On 17 November 2016 at 11:12, Stephen J. Turnbull
<turnbull.stephen...@u.tsukuba.ac.jp> wrote:
>  > However, when it comes to draconian security policies, *transitive
>  > recommendations have power*: if CPython is approved, and python-dev
>  > collectively says "we recommend pip, virtualenv, and requests", then
>  > folks in locked down environments can use that as evidence to suggest
>  > that those other modules are also trustworthy (particularly when there
>  > are commercial software vendors shipping them).
>
> I understand that argument, but I can assure you that my employer does
> not.  Its security policies tend to be both draconian and ineffective.
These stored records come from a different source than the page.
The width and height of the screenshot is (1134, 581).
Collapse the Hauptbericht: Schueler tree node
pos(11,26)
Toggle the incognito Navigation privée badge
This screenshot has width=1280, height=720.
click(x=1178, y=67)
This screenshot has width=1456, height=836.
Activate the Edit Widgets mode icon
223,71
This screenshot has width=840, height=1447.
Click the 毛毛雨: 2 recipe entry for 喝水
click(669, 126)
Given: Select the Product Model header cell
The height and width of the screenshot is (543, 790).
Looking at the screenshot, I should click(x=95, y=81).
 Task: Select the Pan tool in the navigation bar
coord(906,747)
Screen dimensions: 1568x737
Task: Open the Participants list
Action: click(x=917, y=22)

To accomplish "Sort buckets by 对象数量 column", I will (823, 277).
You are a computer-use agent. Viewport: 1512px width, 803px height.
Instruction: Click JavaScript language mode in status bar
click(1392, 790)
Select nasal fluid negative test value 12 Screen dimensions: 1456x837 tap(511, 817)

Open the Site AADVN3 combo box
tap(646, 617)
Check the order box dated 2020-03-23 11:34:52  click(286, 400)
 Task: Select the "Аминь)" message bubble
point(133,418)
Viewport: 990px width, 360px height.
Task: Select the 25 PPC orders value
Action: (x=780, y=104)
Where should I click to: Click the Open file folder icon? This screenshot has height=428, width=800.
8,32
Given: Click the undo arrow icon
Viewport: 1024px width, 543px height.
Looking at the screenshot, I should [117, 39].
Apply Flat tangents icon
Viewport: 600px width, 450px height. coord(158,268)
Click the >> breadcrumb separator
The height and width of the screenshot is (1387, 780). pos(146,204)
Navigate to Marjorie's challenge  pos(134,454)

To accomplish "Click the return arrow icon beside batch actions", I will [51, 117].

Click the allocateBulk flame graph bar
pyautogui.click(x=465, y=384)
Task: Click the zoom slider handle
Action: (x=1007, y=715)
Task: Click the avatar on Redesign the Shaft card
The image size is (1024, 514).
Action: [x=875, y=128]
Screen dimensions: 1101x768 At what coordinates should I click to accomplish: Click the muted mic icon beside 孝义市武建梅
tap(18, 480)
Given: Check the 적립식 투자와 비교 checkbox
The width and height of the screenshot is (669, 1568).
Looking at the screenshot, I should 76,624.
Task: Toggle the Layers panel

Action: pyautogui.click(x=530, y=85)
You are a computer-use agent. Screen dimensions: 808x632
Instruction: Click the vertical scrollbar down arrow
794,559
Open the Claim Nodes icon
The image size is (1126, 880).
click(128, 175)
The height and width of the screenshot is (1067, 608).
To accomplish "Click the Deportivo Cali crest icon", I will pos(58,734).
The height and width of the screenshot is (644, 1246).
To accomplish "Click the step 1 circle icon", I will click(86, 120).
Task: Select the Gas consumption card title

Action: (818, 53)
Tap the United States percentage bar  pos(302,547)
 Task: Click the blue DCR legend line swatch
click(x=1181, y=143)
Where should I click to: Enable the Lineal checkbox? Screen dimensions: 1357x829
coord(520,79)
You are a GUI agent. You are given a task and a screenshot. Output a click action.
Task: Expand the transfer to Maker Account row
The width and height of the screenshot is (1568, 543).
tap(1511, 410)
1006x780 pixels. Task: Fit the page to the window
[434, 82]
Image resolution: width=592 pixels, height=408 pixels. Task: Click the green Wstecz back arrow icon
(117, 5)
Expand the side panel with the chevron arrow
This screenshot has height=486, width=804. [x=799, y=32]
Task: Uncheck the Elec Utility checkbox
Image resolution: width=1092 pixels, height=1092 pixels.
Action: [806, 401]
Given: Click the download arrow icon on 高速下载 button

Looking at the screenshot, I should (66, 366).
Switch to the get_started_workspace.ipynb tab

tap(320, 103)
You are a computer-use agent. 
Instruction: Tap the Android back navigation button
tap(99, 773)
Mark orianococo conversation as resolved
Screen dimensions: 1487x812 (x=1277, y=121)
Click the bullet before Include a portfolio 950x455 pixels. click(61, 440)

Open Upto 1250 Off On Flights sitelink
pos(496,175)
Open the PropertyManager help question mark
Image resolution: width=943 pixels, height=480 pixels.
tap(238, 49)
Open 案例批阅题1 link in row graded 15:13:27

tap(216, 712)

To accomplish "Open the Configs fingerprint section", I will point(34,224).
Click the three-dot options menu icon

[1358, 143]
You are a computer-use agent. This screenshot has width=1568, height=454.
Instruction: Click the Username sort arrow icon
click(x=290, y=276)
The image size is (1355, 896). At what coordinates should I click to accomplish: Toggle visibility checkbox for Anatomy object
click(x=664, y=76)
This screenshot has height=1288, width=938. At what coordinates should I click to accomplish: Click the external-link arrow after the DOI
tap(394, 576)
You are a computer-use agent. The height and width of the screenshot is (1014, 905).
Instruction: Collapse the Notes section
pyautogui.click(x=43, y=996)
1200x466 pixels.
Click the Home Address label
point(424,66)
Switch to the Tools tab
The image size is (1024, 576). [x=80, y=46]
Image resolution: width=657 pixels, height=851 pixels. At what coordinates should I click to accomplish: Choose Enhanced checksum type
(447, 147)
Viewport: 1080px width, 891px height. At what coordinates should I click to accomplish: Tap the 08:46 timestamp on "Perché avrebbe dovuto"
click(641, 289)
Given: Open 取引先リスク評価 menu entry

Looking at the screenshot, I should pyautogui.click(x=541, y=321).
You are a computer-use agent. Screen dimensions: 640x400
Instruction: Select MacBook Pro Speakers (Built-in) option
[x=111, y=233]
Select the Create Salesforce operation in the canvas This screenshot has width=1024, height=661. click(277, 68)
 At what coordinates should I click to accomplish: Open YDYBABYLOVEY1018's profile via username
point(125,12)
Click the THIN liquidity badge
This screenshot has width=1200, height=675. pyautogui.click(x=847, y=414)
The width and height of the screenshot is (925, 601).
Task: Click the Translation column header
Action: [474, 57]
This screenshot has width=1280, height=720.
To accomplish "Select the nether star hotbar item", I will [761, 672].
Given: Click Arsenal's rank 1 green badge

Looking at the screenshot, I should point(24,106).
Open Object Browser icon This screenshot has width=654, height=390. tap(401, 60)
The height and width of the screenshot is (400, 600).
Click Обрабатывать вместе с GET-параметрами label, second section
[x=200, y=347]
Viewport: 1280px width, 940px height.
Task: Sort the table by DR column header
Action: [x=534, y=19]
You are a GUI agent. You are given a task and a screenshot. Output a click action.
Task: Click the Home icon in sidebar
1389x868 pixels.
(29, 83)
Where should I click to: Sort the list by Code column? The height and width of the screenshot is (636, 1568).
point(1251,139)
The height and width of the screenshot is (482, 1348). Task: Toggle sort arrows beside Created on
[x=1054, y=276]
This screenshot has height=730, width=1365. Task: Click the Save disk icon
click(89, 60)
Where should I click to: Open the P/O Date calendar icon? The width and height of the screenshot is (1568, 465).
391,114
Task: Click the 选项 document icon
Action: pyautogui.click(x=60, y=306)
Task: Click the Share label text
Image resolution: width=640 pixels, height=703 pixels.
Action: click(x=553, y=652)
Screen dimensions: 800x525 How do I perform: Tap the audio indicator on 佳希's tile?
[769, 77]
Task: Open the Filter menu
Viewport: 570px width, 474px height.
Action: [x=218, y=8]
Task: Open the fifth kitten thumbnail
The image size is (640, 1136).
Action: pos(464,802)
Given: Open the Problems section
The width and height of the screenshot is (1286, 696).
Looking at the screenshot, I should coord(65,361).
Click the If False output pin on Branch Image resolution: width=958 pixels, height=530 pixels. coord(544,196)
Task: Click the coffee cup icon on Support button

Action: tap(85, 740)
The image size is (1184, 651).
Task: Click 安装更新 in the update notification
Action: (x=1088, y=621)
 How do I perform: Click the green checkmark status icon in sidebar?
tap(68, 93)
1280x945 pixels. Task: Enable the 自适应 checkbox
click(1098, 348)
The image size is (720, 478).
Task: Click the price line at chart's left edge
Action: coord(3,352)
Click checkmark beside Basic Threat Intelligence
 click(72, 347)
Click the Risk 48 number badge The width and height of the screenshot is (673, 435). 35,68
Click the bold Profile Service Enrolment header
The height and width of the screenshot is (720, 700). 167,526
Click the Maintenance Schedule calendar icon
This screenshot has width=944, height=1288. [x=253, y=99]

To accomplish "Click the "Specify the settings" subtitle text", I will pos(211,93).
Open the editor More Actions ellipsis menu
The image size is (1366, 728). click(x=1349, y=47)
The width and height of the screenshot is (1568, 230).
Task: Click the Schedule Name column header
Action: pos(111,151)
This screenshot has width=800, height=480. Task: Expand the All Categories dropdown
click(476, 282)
> Is the "python-dev and RHEL recommend it" evidence all that effective
> for "most" sites with "software must be approved before installing"
> policies?  (This argument could easily go against me, if "draconian"
> sites tend to drag on approving Python point releases as well as on
> "new" PyPI modules.)

In my experience, it's not so much "draconian" policies that cause the
issues, as "not interested" policies. You get the standard build
because that's what the default install gave, before the
application-specific stack was added. If the application in question
isn't built with Python (e.g., you use Python for automation, system
management, or whatever) then you stand no chance of finding anyone to
even *ask* for permission to go beyond the "out of the box" build. At
best, on Windows systems, you get to say "we need you to run the
following installers for our support tools" once, and likely once
only. No internet access, no "please can we have X added", you get
what you thought to ask for on day 1, and that's it.